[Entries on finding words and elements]
========================

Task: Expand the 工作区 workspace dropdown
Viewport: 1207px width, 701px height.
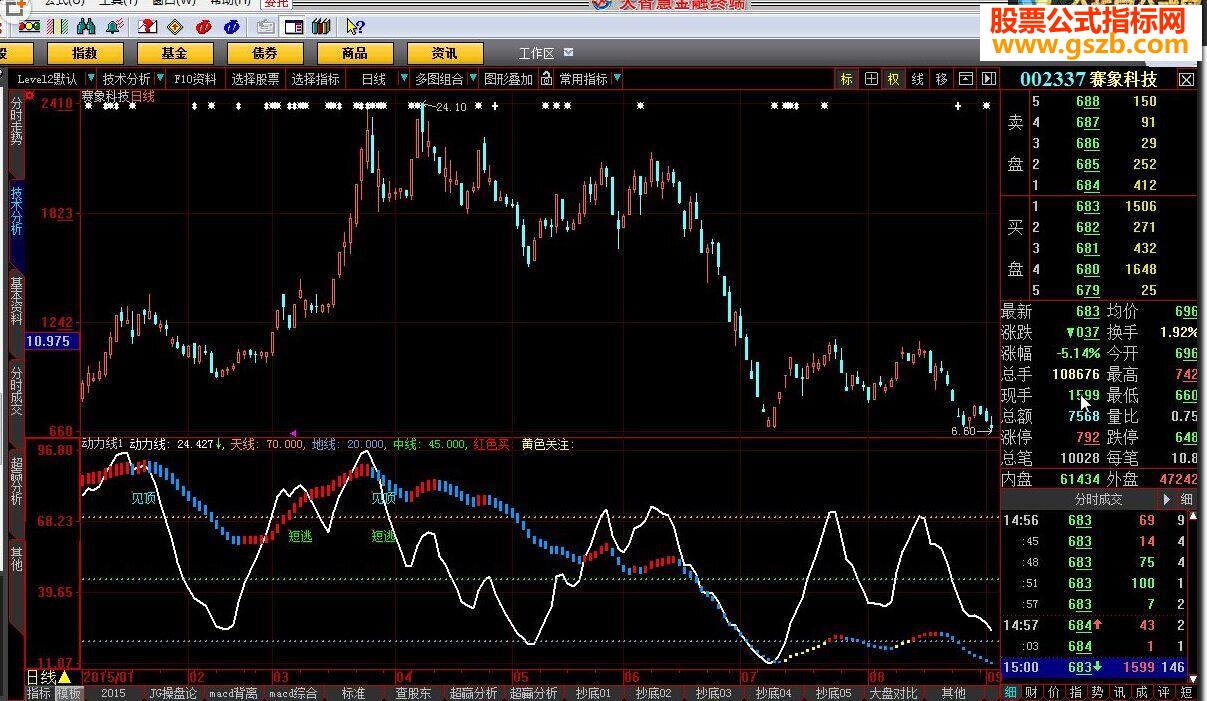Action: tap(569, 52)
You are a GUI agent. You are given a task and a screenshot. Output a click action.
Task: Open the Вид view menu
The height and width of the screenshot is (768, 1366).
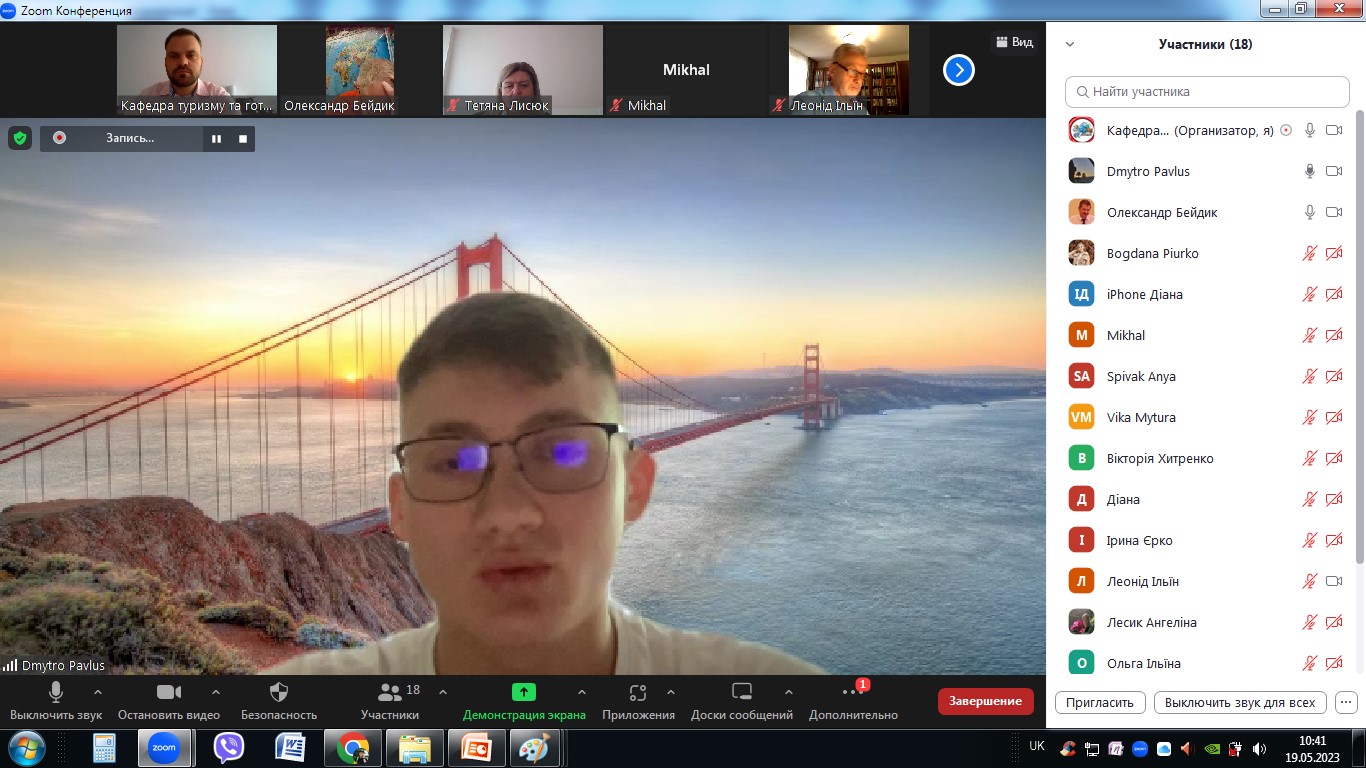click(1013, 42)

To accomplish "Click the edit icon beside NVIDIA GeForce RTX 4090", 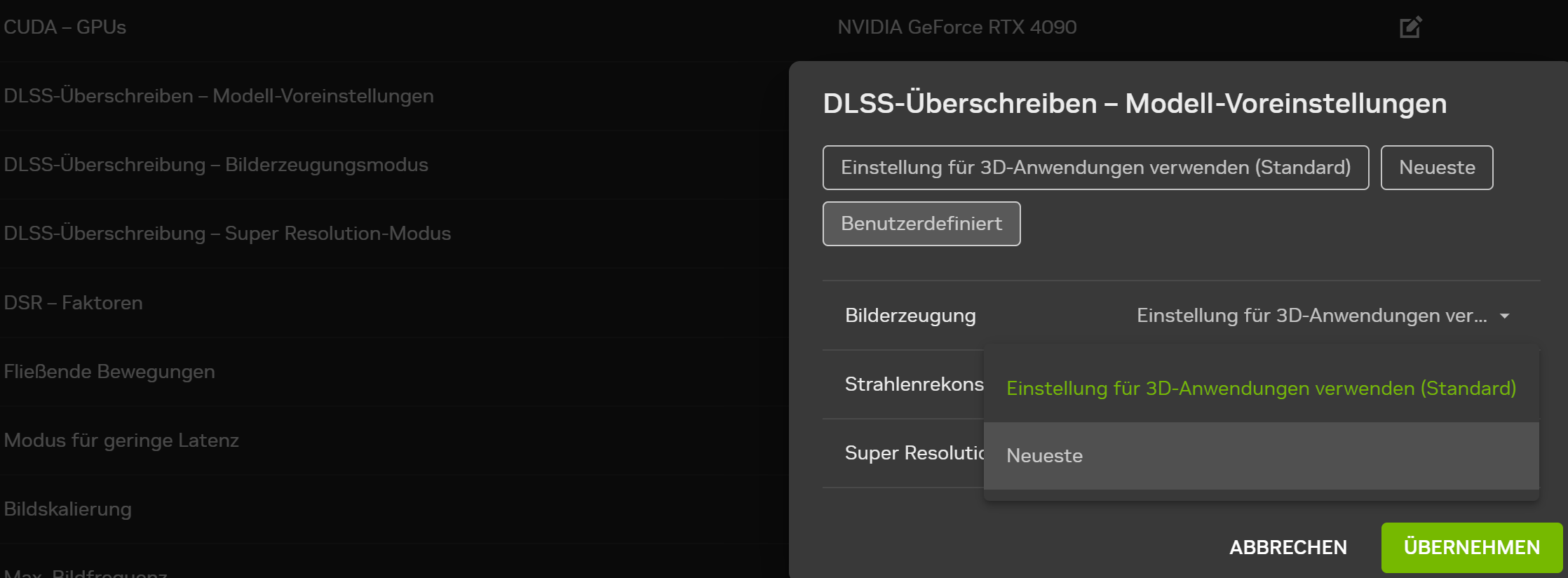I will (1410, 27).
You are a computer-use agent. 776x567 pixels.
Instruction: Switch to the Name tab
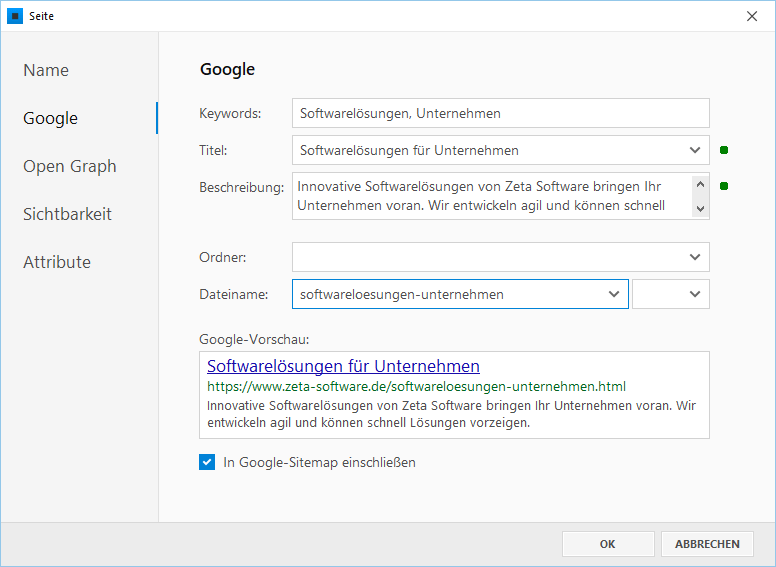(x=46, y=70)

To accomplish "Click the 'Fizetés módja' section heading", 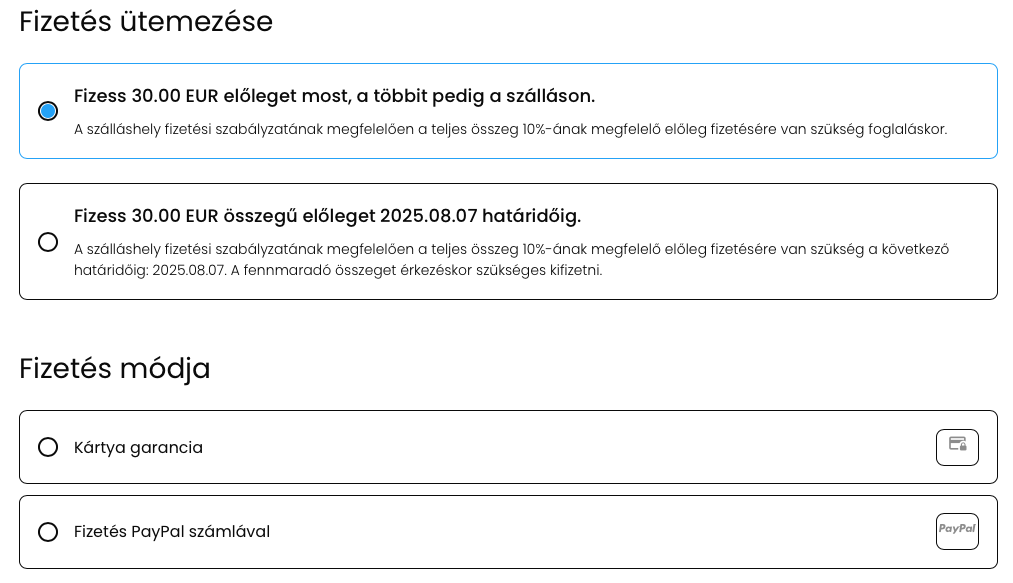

========================

**To be done:** Return each line from the items above that contains the string "screenshot".

**Result:**
You are a GUI agent. You are given a task and a screenshot. Output a click action.
The height and width of the screenshot is (768, 1366).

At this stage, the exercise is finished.